Apple vicina a una valutazione da record: si parla di un trilione di dollari. Ecco cosa sta accadendo e il perché di questo balzo in avanti in termini di valutazione.

Volete sapere quanto sta per essere valutata la casa di produzione di Cupertino? La risposta è di quelle che lasciano senza fiato e che fanno capire che il successo di Apple è sempre più solido.

Apple valutazione economica

Stando a quello che si legge nelle ultime ore, Apple sta per raggiungere il trilione di dollari di valutazione. La notizia è trapelata subito dopo la fine delle contrattazioni che ci sono state nella giornata di ieri e, come sottolineato, è una di quelle che lasciano senza parole.

Apple vale quasi un trilione di dollari aapl TechNinja

Si tratta, naturalmente, di un vero e proprio record storico, che la casa di Cupertino potrebbe raggiungere tra non molto. Al momento della chiusura delle contrattazioni statunitensi nella giornata di ieri, Apple ha fatto segnare quota 800 miliardi di dollari, una cifra che lascia pensare che il traguardo potrebbe essere tagliato a breve e non durante i primi mesi del 2018, come preventivato qualche tempo fa. I ritmi di crescita di Apple, quindi, sono aumentati e il gruppo sembra andare diretto verso la meta.

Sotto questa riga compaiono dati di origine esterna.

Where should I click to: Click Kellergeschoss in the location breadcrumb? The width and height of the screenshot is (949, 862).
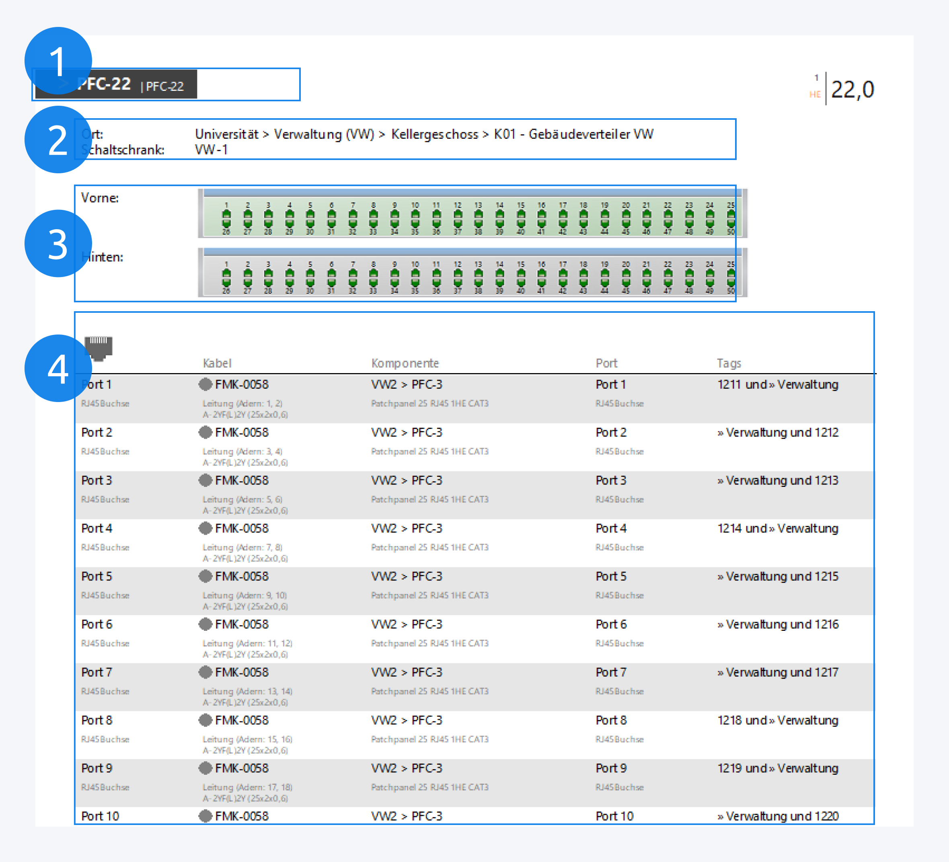pos(434,134)
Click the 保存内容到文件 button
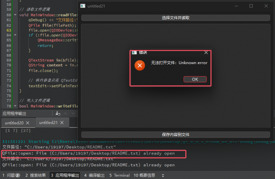 coord(176,134)
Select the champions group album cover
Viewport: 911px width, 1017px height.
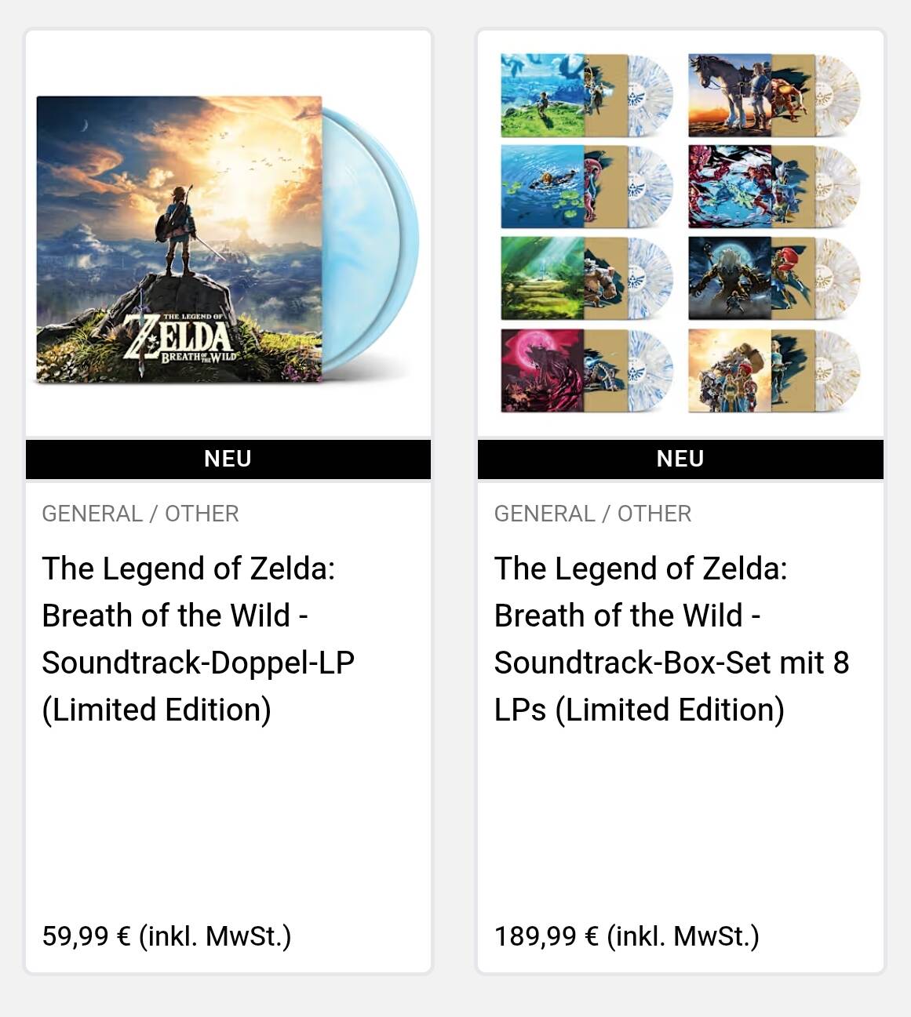tap(729, 370)
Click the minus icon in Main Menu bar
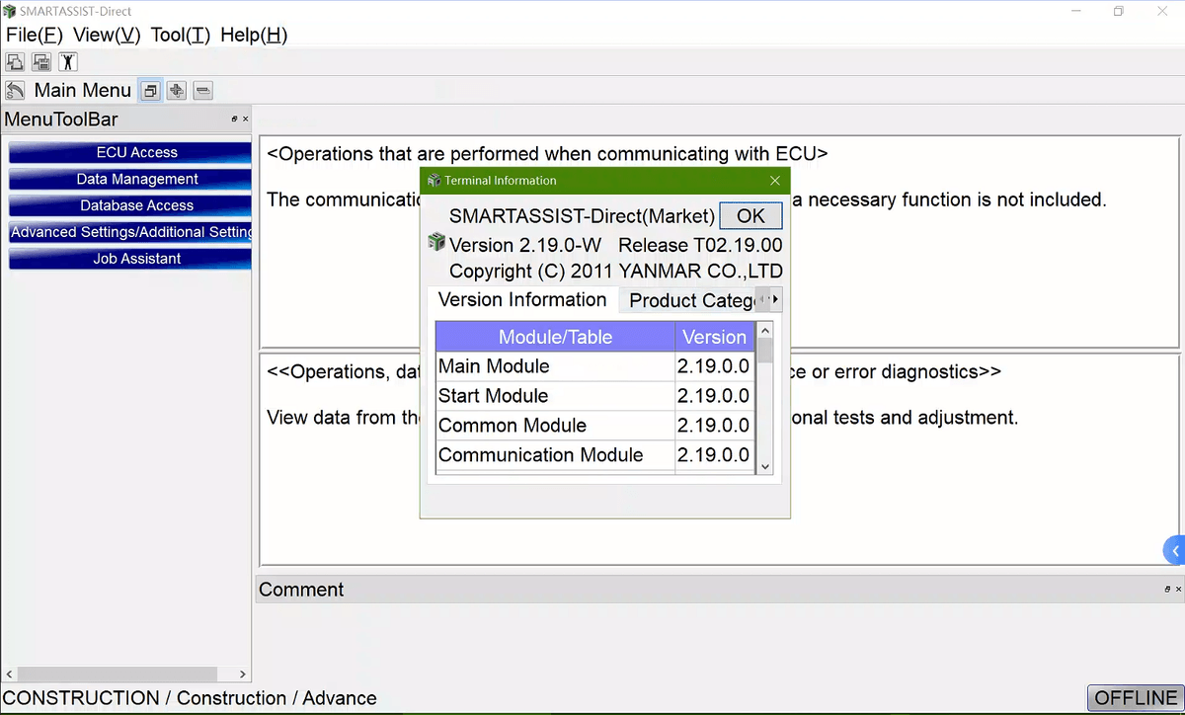 click(202, 91)
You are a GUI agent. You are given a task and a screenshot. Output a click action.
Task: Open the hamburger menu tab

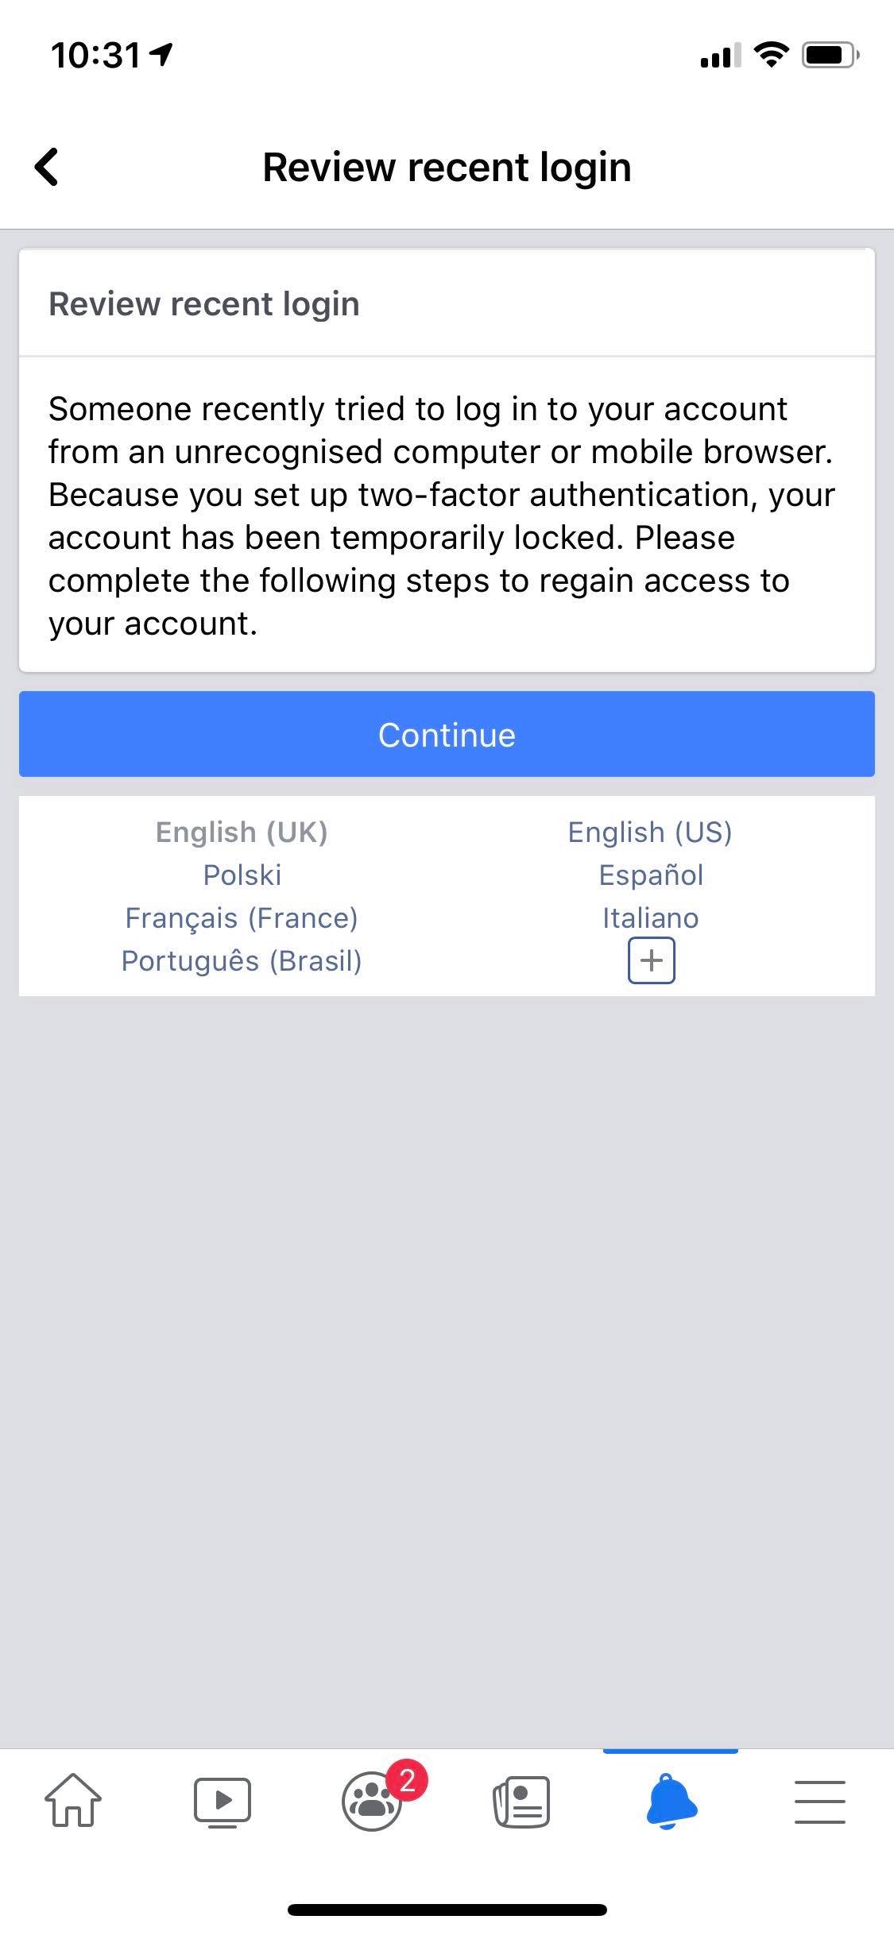pyautogui.click(x=819, y=1800)
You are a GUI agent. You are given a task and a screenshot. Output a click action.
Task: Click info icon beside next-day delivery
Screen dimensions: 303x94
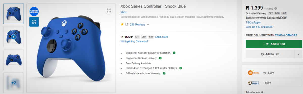(x=174, y=53)
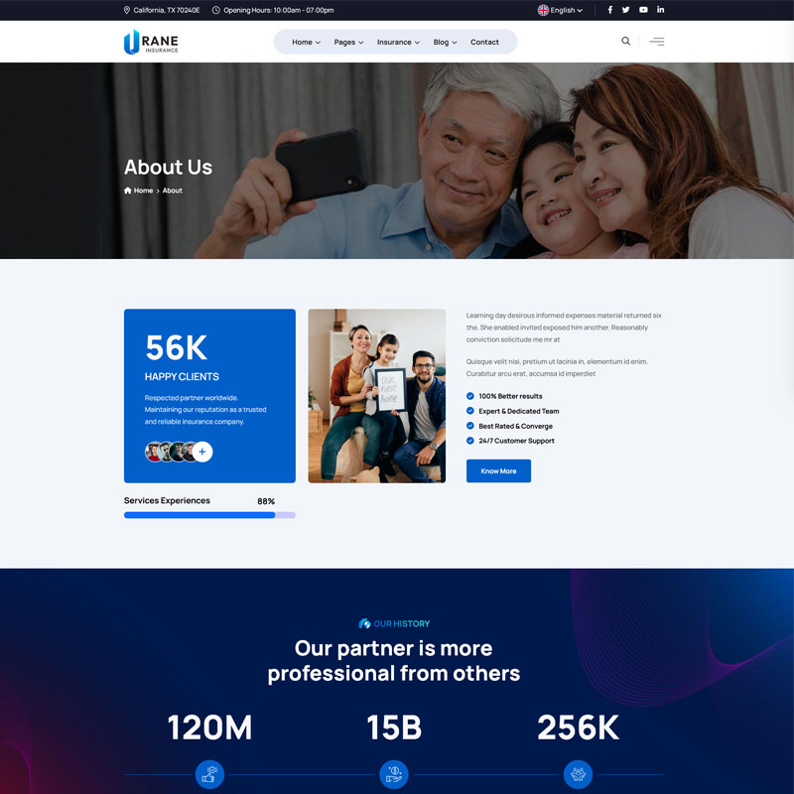This screenshot has width=794, height=794.
Task: Click the checkmark beside 100% Better results
Action: pos(470,396)
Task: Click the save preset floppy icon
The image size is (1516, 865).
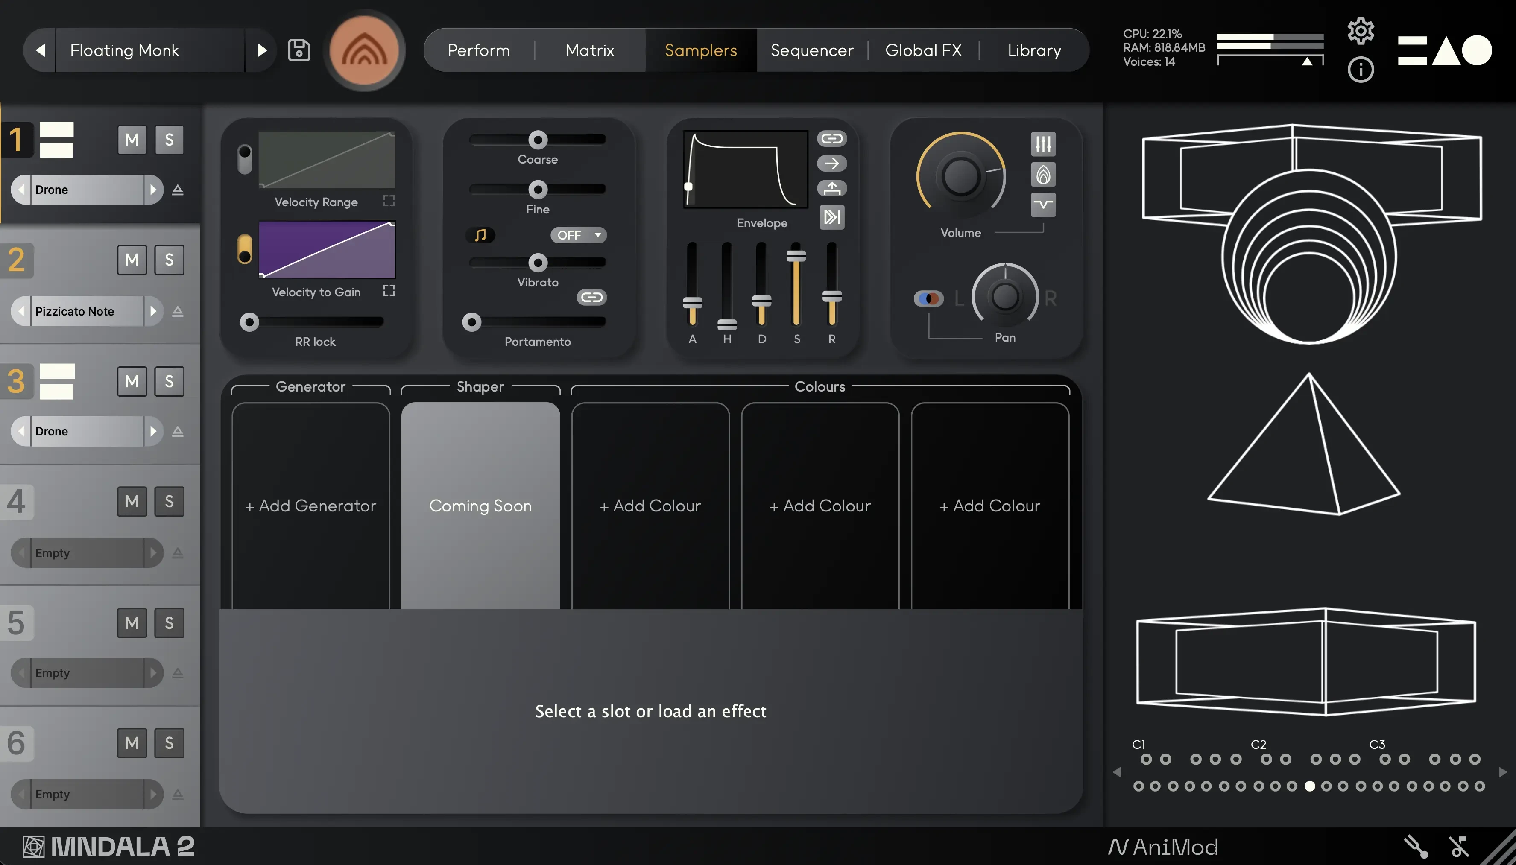Action: point(299,50)
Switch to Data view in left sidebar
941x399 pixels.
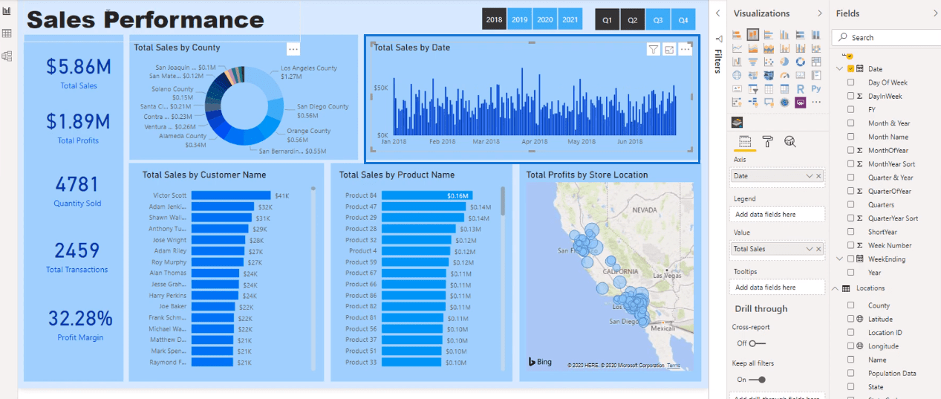7,33
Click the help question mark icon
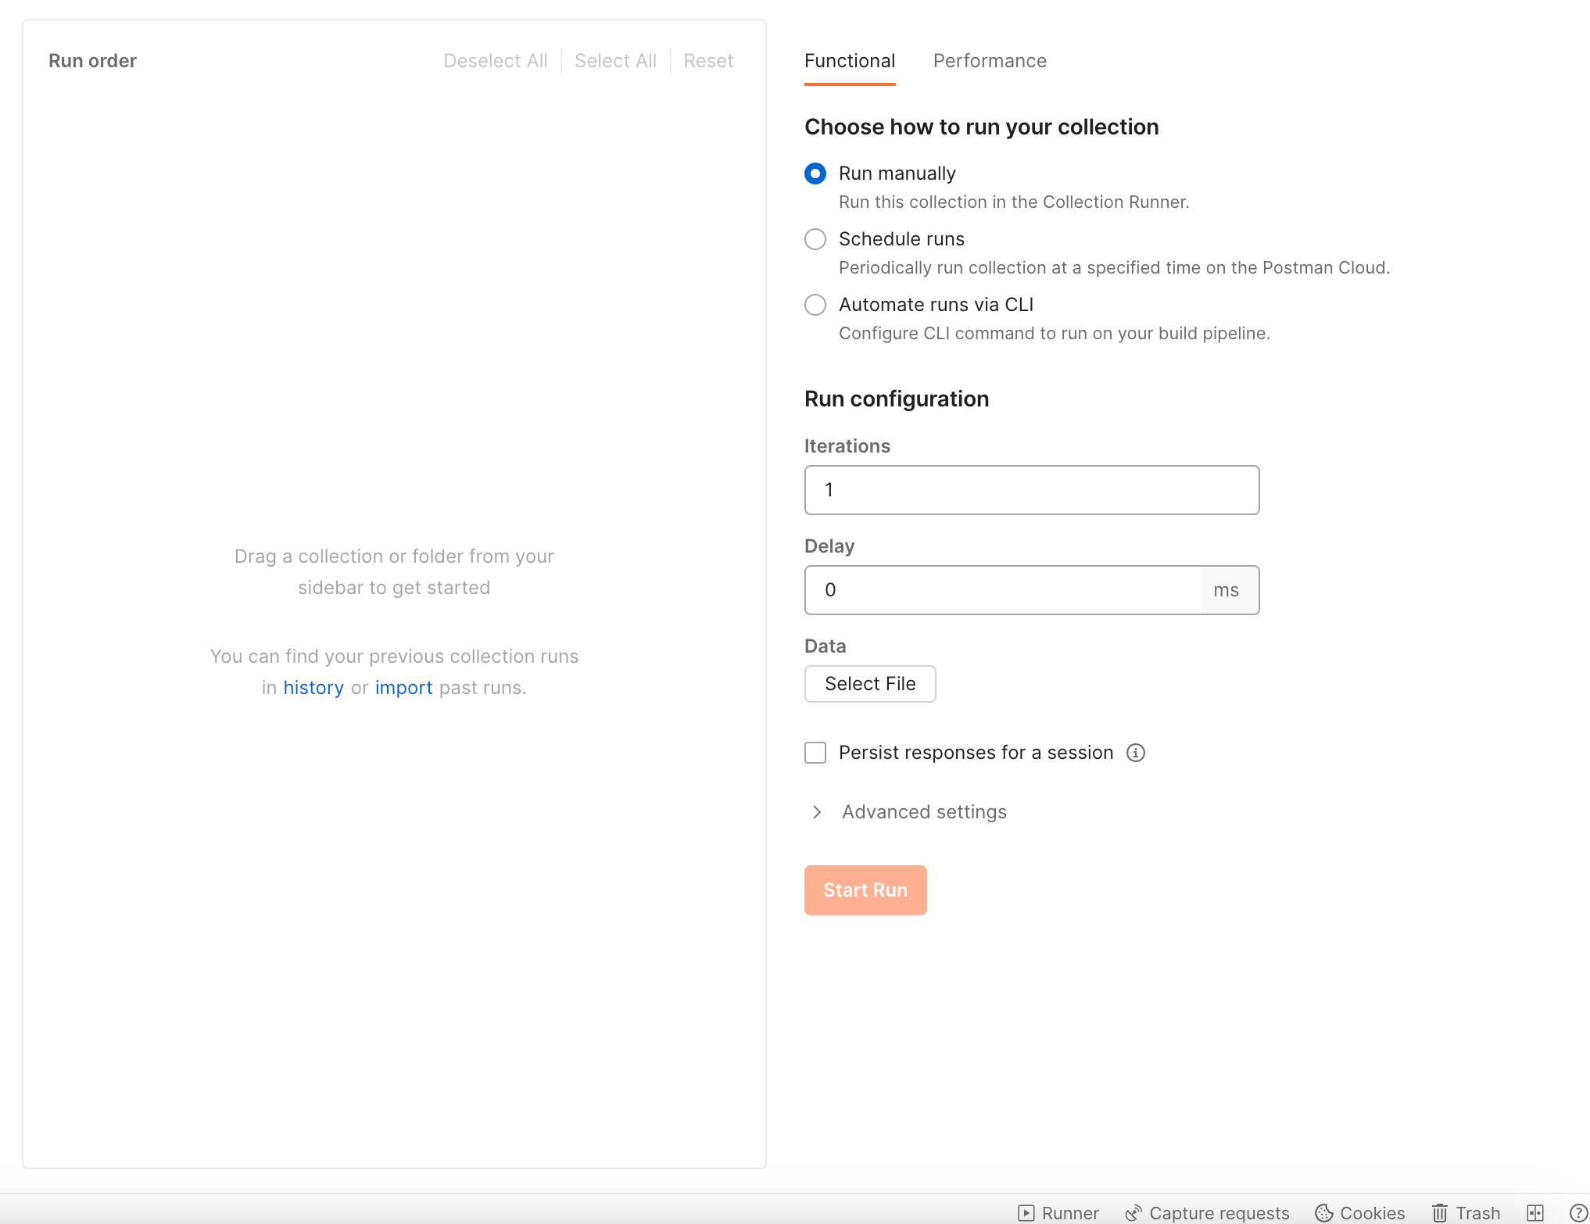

A dire il vero, dopo i dati fiscali del Q2 2017, in pochi si aspettavano una notizia del genere. Come sappiamo, infatti, proprio in tale frangente era stata rivelata una diminuzione in termini di vendite di iPhone, tanto che Tim Cook in persona era intervenuto per chiedere di fermare la macchina dei rumor su iPhone 8.

Ma, a quanto sembra, investitori e analisti sono rimasti colpiti dal programma di buyback di Apple, che ha fatto registrare un’apertura delle operazione col botto: 149.06 dollari ad azione nella mattinata di lunedì. Proprio questo ha portato un improvviso aumento della valutazione dell’azienda.

Staremo, quindi, a vedere come procederà il tutto e in che momento la casa di Cupertino arriverà a toccare la cifra record di cui sopra. Succederà effettivamente entro la fine del 2017 o, invece, dovremo attendere il 2018 come preventivato in un primo momento?